Python – Get random key:value pairs from dictionary in python


I'm trying to pull out a random set of key-value pairs from a dictionary I made from a csv file. The dictionary contains information for genes, with the gene name being the dictionary key, and a list of numbers (related to gene expression etc.) being the value.

# python 2.7.5
import csv
import random

genes_csv = csv.reader(open('genes.csv', 'rb'))

genes_dict = {}
for row in genes_csv:
    genes_dict[row[0]] = row[1:]

length = raw_input('How many genes do you want? ')

for key in genes_dict:
    random_list = random.sample(genes_dict.items(), int(length))
    print random_list

The problem is, if I try to get a list of 100 genes (for example), it seems to iterate over the whole dictionary and return every possible combination of 100 genes.

Best Answer

If you want to get random K elements from dictionary D you simply use

import random
random.sample( D.items(), K )

and that's all you need.

From the Python's documentation:

random.sample(population, k)

Return a k length list of unique elements chosen from the population sequence.
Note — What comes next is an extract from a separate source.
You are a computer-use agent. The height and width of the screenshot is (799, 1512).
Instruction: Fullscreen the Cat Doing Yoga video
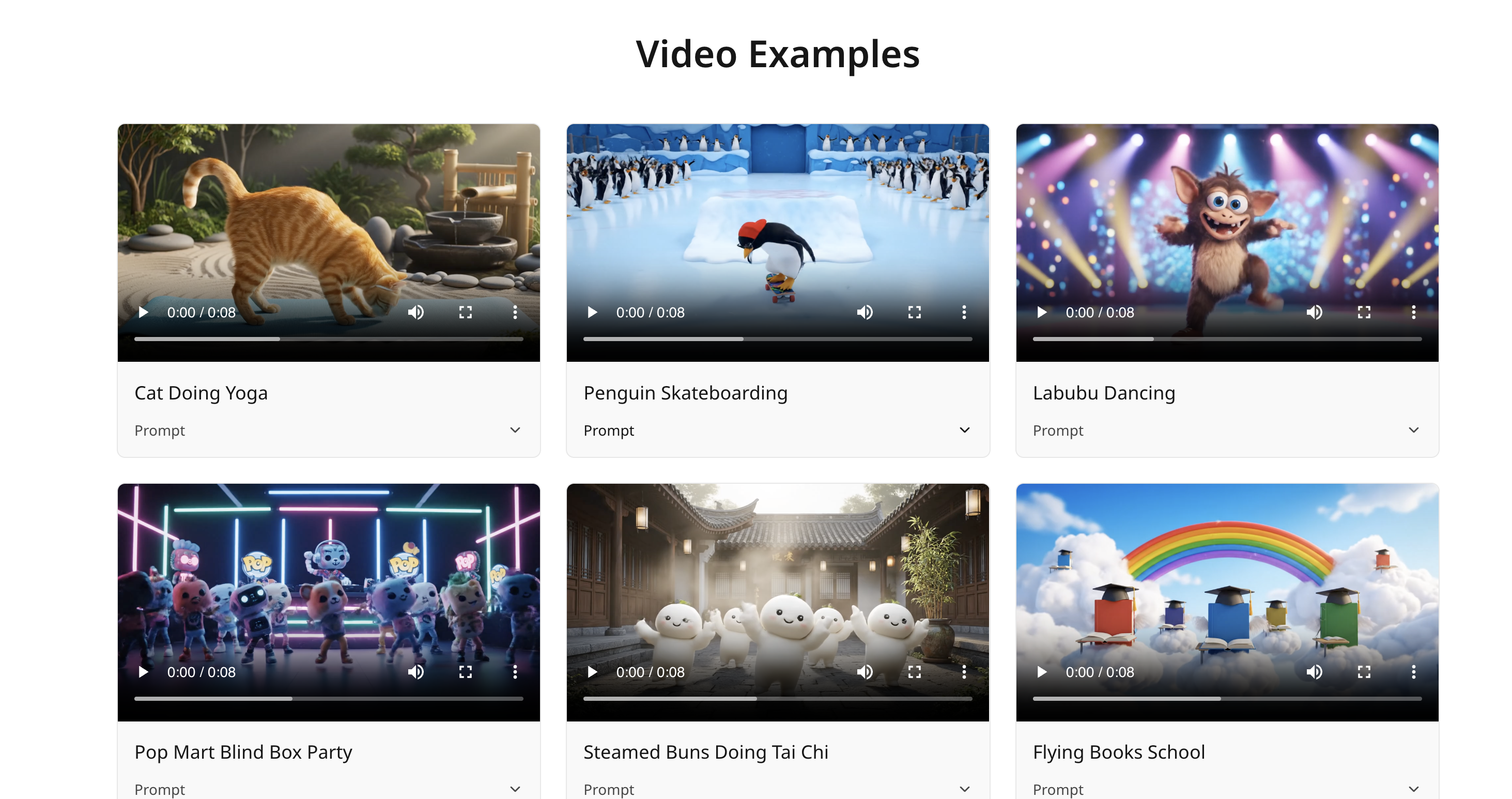[x=466, y=312]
Used for random sampling without replacement.

In your case

import csv
import random

genes_csv = csv.reader(open('genes.csv', 'rb'))

genes_dict = {}
for row in genes_csv:
    genes_dict[row[0]] = row[1:]

length = raw_input('How many genes do you want? ')
random_list = random.sample( genes_dict.items(), int(length) )
print random_list

There is no need to iterate through all the keys of the dictionary

for key in genes_dict:
    random_list = random.sample(genes_dict.items(), int(length))
    print random_list

notice, that you are actualy not using the key variable inside your loop, which should warn you that something may be wrong here. Although it is not true that it " return every possible combination of 100 genes.", it simply returns N random k element genes lists (in your case 100), where N is the size of the dictionary, which is far from being "all combinations" (which is N!/(N-k)!k!)